NASAは先週末、金属資源に富む近隣の小惑星プシケへの待望のミッションを今年は打ち上げないと発表しました。この探査機の次回の打ち上げ予定時期は2023年と2024年であるため、NASAがプシケに到着するのは早くても2029年となります。
地球の月の約1%の大きさの小惑星プシケは、火星と木星の間を太陽の周りを公転しています。プシケは主にニッケルと鉄で構成されており、微惑星(惑星の基本的な構成要素)の核であると考えられています。そのため、すべての惑星の形成過程を解明したい惑星科学者にとって、プシケは興味深い研究対象となっています。
宇宙船「プシケ」(最終的に周回する小惑星にちなんで名付けられた)は、今年打ち上げられる予定だった。先週の記者会見で、NASAの関係者は、宇宙船の飛行ソフトウェアと試験装置の遅延により、打ち上げ期限である10月11日までに宇宙船の試験を完了することができないと述べた。

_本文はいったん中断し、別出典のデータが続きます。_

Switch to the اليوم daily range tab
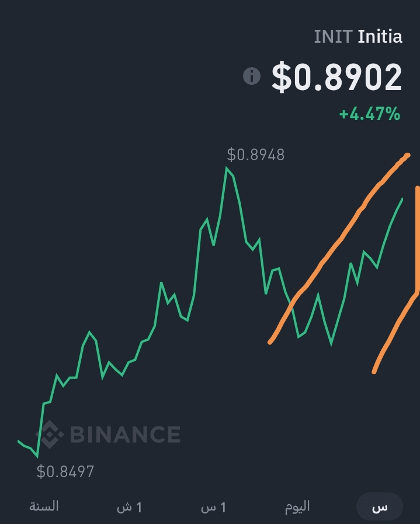420x524 pixels. pos(297,506)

「遠く離れた金属に富む小惑星へ飛行し、その途中で火星の重力アシストを利用するには、信じられないほどの精度が必要です。私たちはそれを正しく実行しなければなりません。このパンデミックの間、何百人もの人々がPsycheの開発に多大な努力を注いできました。複雑な飛行ソフトウェアの徹底的なテストと評価が進むにつれ、作業は継続されます」と、NASAジェット推進研究所のローリー・レシン所長はNASAの発表で述べた。「打ち上げを延期するという決定は容易ではありませんでしたが、正しい判断でした。」
問題のソフトウェアは、プシケ宇宙船の目標方向への方向と軌道、そして地球とのデータの送受信能力を制御するために使用されます。言うまでもなく、実際の打ち上げ前に徹底的にテストする必要があるものです。

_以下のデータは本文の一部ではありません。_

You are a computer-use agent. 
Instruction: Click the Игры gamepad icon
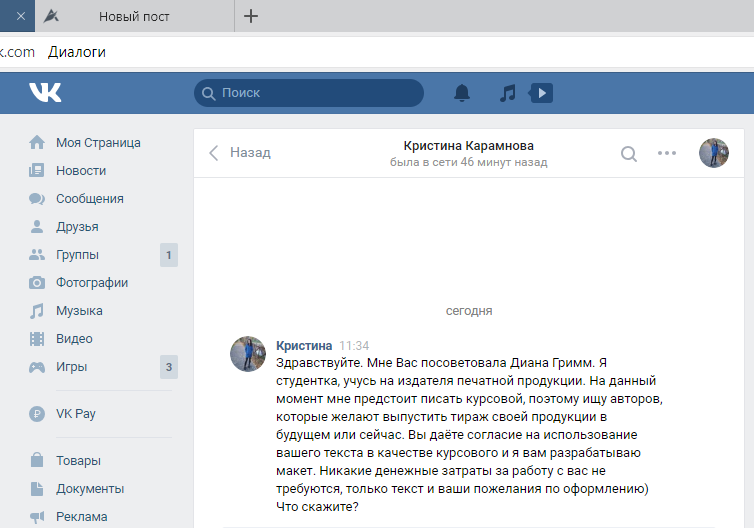coord(37,367)
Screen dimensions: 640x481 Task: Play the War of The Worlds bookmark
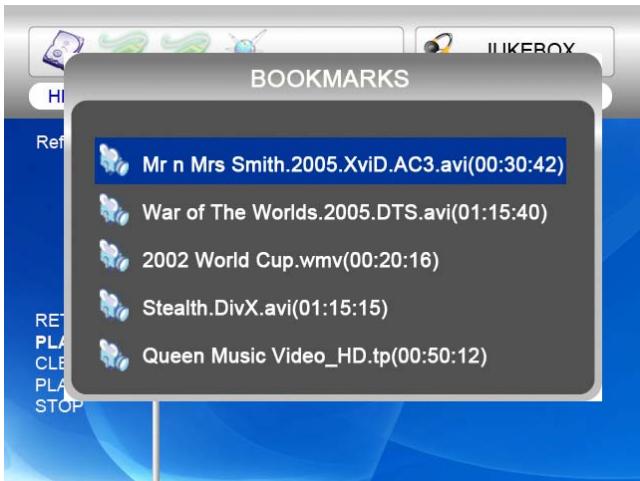coord(345,212)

当初、宇宙船は8月に打ち上げられる予定だったが、ソフトウェアの互換性の問題により9月に延期された。この問題は修正されたが、打ち上げ期限が切れる前に最終テストを完了することはできない。
「私たちは数々のハードウェアとソフトウェアの課題を克服してきましたが、ついにこの最後の問題で足止めを食らってしまいました」と、アリゾナ州立大学の惑星科学者でPsycheの主任研究者であるリンディ・エルキンス=タントン氏は、同じ発表の中で述べています。「もう少し時間があれば、きっとこの課題も解決できるでしょう。」
遠方の天体へのミッションにとって、打ち上げ時期は非常に重要です。なぜなら、これらの天体は太陽の周りを公転しているため、地球からの距離は大きく変化する可能性があるからです。打ち上げ時期を逃すと、ミッションは何年も延期される可能性があります。これは、プシケの状況が証明しています。2026年までに小惑星に到着できたはずでしたが、今では到着は2030年近くになる見込みです。
この遅延は、今秋Psycheを宇宙に打ち上げる予定だったSpaceXのFalcon Heavyロケットに相乗りする2つのプロジェクトの打ち上げにも支障をきたしました。これらの相乗りミッション、Janusミッションと深宇宙光通信技術デモは現在、代替打ち上げの検討が行われています。